Speaker offers walk on the wild side

April 12, 2010 by Scott Sandsberry  

She had already been an international-level competitor and national champion in two entirely unrelated sports. She had climbed precipitous peaks around the world.

Helen Thayer, with her trusty companion Charlie at her side, hauls the 160-pound sled containing her tent, food and other supplies on one of her trips to the magnetic North Pole.

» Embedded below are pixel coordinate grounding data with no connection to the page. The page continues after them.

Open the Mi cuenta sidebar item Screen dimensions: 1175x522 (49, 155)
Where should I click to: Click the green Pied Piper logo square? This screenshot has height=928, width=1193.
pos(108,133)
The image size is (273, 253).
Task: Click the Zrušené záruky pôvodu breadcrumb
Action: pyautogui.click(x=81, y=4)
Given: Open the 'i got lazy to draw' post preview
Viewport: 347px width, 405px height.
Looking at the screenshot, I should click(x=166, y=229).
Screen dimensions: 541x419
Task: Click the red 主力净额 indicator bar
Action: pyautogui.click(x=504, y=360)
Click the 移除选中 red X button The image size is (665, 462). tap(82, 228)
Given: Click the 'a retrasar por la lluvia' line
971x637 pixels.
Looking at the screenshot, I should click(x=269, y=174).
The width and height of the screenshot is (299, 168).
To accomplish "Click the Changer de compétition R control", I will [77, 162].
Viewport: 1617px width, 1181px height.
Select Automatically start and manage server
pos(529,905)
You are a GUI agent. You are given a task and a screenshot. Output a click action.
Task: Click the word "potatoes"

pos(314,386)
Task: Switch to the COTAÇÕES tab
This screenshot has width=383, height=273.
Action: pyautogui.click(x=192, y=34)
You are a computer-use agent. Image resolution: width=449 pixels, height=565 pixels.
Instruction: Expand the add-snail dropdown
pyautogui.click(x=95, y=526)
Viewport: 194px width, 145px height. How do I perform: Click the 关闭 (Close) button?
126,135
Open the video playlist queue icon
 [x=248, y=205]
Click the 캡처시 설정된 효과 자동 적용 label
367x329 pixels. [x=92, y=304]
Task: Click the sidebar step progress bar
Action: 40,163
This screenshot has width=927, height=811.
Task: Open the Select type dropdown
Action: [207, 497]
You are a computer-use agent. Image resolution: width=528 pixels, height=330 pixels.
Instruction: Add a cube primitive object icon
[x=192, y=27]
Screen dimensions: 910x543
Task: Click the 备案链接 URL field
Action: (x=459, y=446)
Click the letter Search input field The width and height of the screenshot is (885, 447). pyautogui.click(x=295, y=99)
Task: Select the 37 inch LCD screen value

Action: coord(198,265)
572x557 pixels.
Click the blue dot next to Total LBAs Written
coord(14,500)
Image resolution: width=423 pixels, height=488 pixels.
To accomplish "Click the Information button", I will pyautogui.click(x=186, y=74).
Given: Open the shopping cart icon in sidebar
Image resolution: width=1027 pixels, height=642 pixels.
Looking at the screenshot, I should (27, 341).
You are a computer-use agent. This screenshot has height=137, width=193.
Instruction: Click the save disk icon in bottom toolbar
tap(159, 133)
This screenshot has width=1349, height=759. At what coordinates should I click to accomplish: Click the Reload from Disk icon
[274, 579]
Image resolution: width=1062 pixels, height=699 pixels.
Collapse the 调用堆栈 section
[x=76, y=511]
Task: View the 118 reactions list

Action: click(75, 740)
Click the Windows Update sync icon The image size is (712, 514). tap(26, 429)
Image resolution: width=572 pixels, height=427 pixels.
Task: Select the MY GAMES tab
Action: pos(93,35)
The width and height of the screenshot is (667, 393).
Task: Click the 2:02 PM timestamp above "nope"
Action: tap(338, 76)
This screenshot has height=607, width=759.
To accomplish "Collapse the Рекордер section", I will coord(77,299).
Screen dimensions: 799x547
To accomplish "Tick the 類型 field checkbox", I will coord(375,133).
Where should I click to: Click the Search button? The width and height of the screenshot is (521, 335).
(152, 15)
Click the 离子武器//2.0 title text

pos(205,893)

Thayer describes Charlie, who was trained to keep polar bears at bay, as a “Canadian Eskimo husky, and his grandfather was a wild Arctic wolf.” (Courtesy photo)

But that wasn’t what made Helen Thayer the kind of person whose speaking engagements could fill large concert halls, which she might well do Thursday at the Capitol Theatre.

What did that was, in her words, “one month of being totally terrified.”

Nothing, really, can emotionally prepare a woman, traveling on foot and skis with no other companion but a dog — even a dog like Charlie, 100 pounds of profoundly protective husky/wolf hybrid — for a face-to-face encounter with an 8-foot-tall, 500-pound polar bear.

Especially one desperately intent upon turning her into a meal for its two hungry cubs.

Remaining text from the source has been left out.